Records to process =>
Content starts
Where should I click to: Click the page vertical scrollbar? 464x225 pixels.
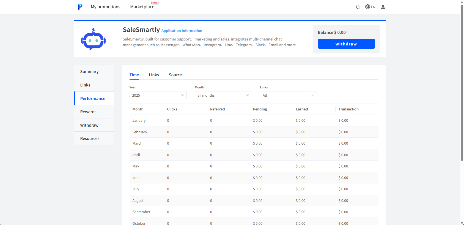(462, 83)
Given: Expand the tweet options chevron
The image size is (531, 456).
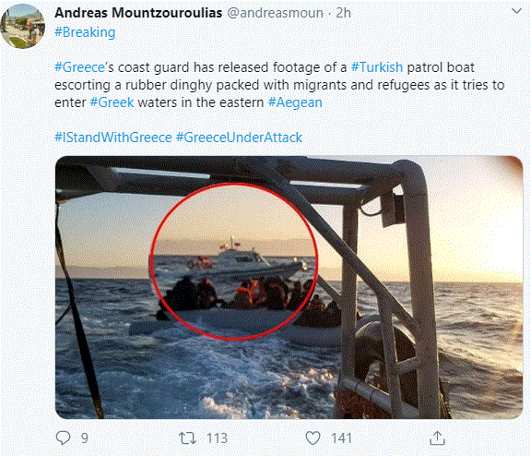Looking at the screenshot, I should (516, 11).
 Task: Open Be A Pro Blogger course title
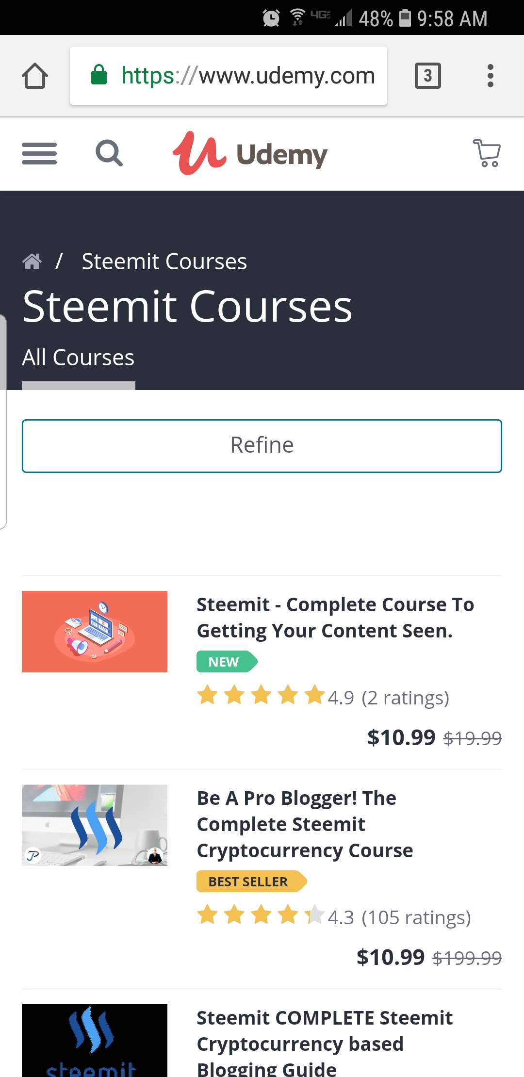point(305,824)
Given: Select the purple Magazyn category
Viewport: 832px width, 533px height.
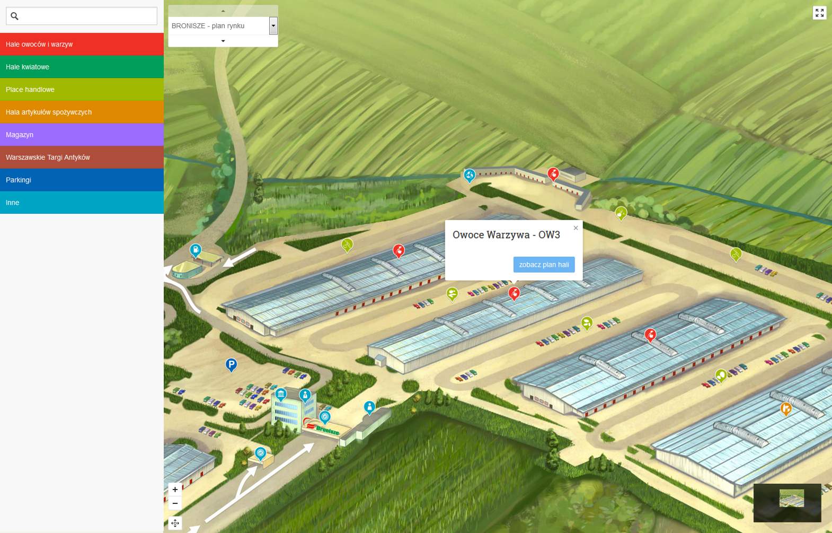Looking at the screenshot, I should pyautogui.click(x=82, y=135).
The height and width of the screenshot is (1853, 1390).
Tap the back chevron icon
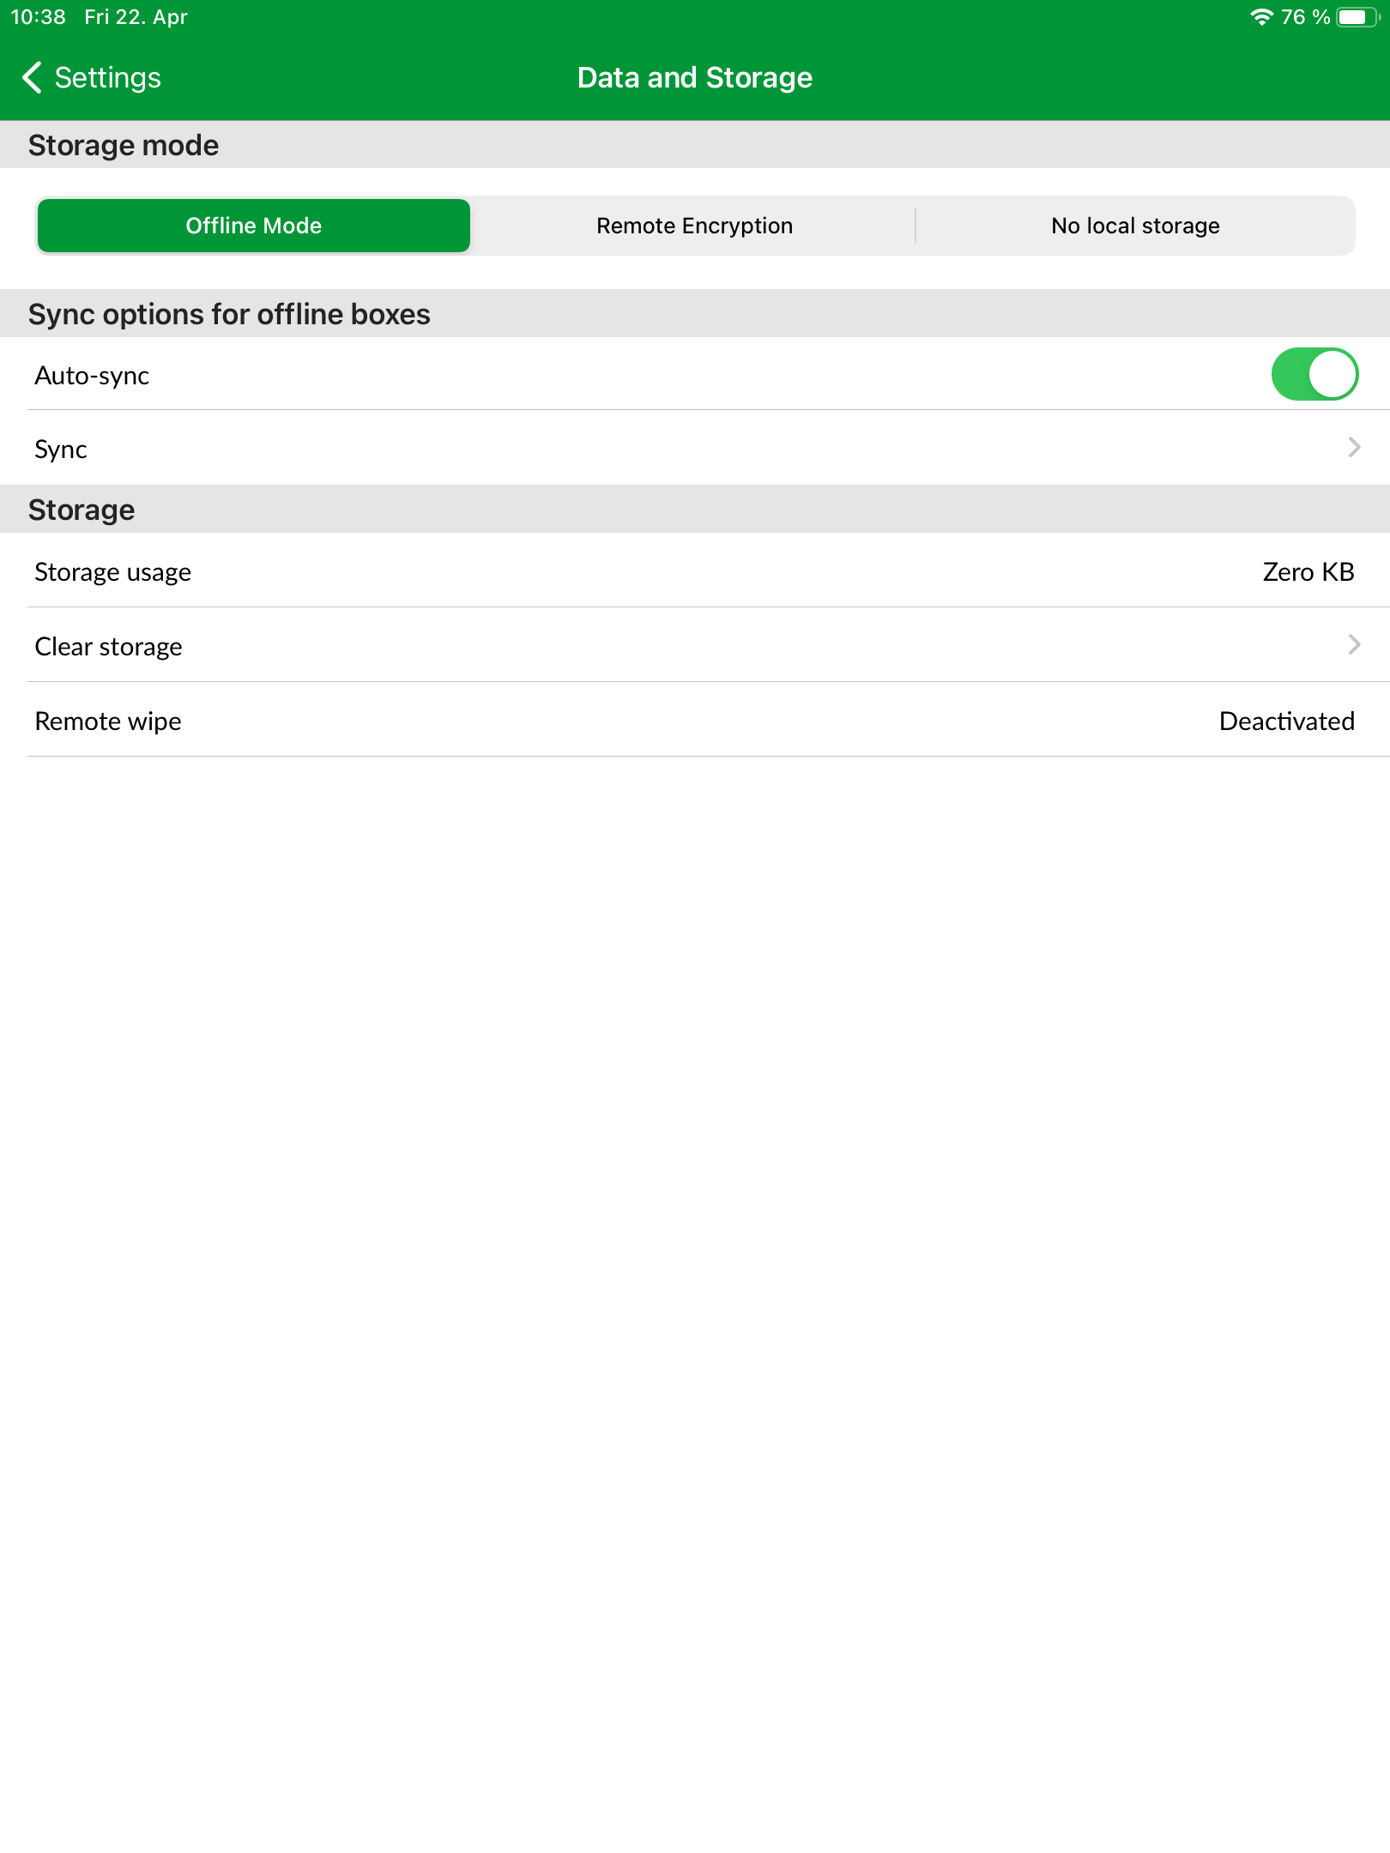[x=33, y=77]
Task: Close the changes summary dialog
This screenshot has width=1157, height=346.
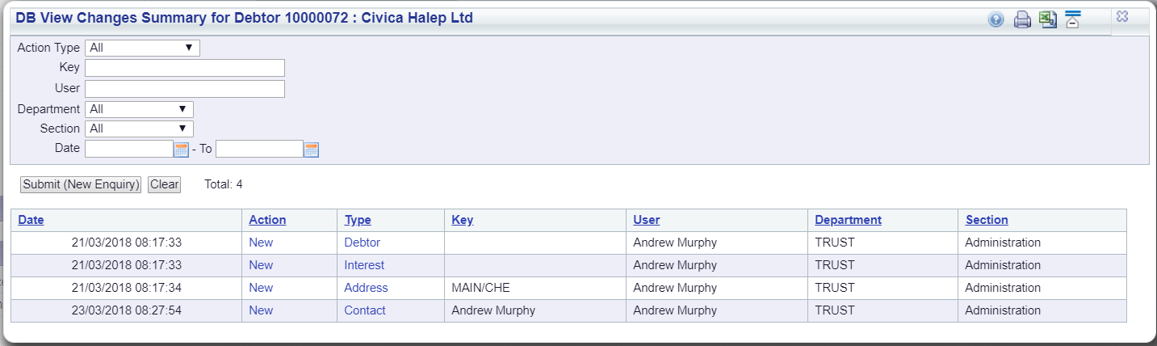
Content ends
Please say how many lines in the records above contain the word "Given", giving the number alone.

Solution to this task => 2